-- Required action --
Reproduce every entry exactly as given.
(The records Opens)
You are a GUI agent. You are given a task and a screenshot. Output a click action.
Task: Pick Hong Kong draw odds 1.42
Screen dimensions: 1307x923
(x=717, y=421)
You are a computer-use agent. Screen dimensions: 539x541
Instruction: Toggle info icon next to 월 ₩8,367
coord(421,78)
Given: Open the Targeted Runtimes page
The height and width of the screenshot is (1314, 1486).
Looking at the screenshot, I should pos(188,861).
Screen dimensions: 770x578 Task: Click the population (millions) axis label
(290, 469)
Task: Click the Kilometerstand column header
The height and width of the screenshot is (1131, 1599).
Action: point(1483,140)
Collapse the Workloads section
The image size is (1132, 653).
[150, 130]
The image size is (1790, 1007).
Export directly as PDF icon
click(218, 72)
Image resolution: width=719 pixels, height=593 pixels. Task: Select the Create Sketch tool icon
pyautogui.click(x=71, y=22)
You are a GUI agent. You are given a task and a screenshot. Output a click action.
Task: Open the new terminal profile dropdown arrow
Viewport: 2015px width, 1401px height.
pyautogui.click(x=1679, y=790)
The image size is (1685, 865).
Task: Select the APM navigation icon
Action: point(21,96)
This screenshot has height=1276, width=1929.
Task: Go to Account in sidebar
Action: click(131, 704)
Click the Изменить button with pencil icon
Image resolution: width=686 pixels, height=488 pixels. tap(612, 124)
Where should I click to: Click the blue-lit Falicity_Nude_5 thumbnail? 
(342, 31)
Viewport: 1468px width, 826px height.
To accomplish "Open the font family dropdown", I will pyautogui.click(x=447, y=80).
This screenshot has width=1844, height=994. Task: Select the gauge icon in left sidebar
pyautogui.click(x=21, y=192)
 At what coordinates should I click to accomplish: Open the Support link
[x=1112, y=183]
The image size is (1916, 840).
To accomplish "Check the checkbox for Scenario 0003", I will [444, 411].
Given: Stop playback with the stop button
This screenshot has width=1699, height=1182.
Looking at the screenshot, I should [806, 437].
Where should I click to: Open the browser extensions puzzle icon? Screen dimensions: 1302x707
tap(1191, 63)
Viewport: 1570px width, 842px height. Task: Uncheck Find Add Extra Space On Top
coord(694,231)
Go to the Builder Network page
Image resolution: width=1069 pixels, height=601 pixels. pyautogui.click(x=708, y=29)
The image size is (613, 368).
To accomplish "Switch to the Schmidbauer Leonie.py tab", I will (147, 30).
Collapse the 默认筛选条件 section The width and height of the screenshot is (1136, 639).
(The records Closes)
-- Answer --
You are a GUI agent. You are given a task and a screenshot. Output a click action.
Task: Pick Hong Kong draw odds 1.42
Screen dimensions: 1307x923
(x=717, y=421)
You are a computer-use agent. Screen dimensions: 539x541
Instruction: Toggle info icon next to 월 ₩8,367
coord(421,78)
Given: Open the Targeted Runtimes page
The height and width of the screenshot is (1314, 1486).
Looking at the screenshot, I should pos(188,861).
Screen dimensions: 770x578 Task: Click the population (millions) axis label
(290, 469)
Task: Click the Kilometerstand column header
The height and width of the screenshot is (1131, 1599).
Action: point(1483,140)
Collapse the Workloads section
The image size is (1132, 653).
[150, 130]
The image size is (1790, 1007).
Export directly as PDF icon
click(218, 72)
Image resolution: width=719 pixels, height=593 pixels. Task: Select the Create Sketch tool icon
pyautogui.click(x=71, y=22)
You are a GUI agent. You are given a task and a screenshot. Output a click action.
Task: Open the new terminal profile dropdown arrow
Viewport: 2015px width, 1401px height.
pyautogui.click(x=1679, y=790)
The image size is (1685, 865).
Task: Select the APM navigation icon
Action: point(21,96)
This screenshot has height=1276, width=1929.
Task: Go to Account in sidebar
Action: click(131, 704)
Click the Изменить button with pencil icon
Image resolution: width=686 pixels, height=488 pixels. tap(612, 124)
Where should I click to: Click the blue-lit Falicity_Nude_5 thumbnail? 
(342, 31)
Viewport: 1468px width, 826px height.
To accomplish "Open the font family dropdown", I will pyautogui.click(x=447, y=80).
This screenshot has width=1844, height=994. Task: Select the gauge icon in left sidebar
pyautogui.click(x=21, y=192)
 At what coordinates should I click to accomplish: Open the Support link
[x=1112, y=183]
The image size is (1916, 840).
To accomplish "Check the checkbox for Scenario 0003", I will [444, 411].
Given: Stop playback with the stop button
This screenshot has width=1699, height=1182.
Looking at the screenshot, I should [806, 437].
Where should I click to: Open the browser extensions puzzle icon? Screen dimensions: 1302x707
tap(1191, 63)
Viewport: 1570px width, 842px height. Task: Uncheck Find Add Extra Space On Top
coord(694,231)
Go to the Builder Network page
Image resolution: width=1069 pixels, height=601 pixels. pyautogui.click(x=708, y=29)
The image size is (613, 368).
To accomplish "Switch to the Schmidbauer Leonie.py tab", I will (147, 30).
Collapse the 默认筛选条件 section The width and height of the screenshot is (1136, 639).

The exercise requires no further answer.